Editor’s Note: This story is satirical.
It seemed like just another steamy summer day on Lake Mendota. Then there were the screams. University of Wisconsin junior Adam Longstrider put his hands to his head at the painful recollection of the event. Then remembered he had no hands. Then he remembered that, in fact, he had no arms.
“The doctors said it was the worse case of flesh-eating bacteria they had ever seen,” Longstider sobbed. “Thirty seconds I floundered in Lake Mendota. Thirty pounds of flesh the bacteria took from me.”
He was lucky. Witnesses on the scene reported seven have died from rare diseases contacted from the dock collapse so far.
Madison’s Lake Mendota has long been known as a cesspool of disease, but this was bad, even for Mendota, UW Limnologist Breck Harper said.

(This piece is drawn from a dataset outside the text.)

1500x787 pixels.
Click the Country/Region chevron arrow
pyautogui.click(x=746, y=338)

“It’s common to see three hundred to two thousand people come down with disease from swimming in Lake Mendota,” Harper said. “But usually it’s with the run-of-the-mill diseases. Clamydia. Mono. Lymes. Things like that.”

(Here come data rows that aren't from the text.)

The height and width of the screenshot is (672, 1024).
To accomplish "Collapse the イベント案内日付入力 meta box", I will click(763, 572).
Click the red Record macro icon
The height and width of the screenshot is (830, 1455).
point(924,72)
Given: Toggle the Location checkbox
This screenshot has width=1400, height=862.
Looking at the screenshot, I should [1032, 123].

Harper cited several factors for the increased lethalness of Lake Mendota: Climate change. Fertilizer. And ducks.
The latest science shows a clear connection between the amount of ducks that eat human food and the number of deaths from flesh-eating bacteria, Harper said. He attributed the recent uptick in Mendota’s victims to the mama ducks that roam UW’s famed terrace.
“Yes the mama ducks are cute, especially when they come up to you and quack,” Harper said, watching one of the mama ducks waddle by. Then his face darkened. “But the problem is, they’re nasty little disease reservoirs.” He seized the nearby mama-duck’s neck with an animalistic speed and before this reporter could stop him, snapped it.

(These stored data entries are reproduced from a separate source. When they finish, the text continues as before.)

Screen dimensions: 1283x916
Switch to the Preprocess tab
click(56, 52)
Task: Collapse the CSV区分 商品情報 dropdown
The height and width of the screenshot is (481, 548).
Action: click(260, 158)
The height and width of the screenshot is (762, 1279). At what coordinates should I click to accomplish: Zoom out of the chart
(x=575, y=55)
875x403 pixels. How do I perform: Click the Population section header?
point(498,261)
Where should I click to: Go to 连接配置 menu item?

“It’s a hard world we live in,” Harper said defensively. He shoved the duck into this reporters face. “It was my flesh or this mama duck. I chose my flesh.”
UW Chancellor Moons has ordered an immediate moratorium on swimming in Lake Mendota until something can be done about the rare diseases. A service for the lives lost from the dock collapse will be held at the Terrace this Friday.
Longstrider begged others to heed his lesson.
“Don’t go in Mendota,” He said. “Not if you value your life.”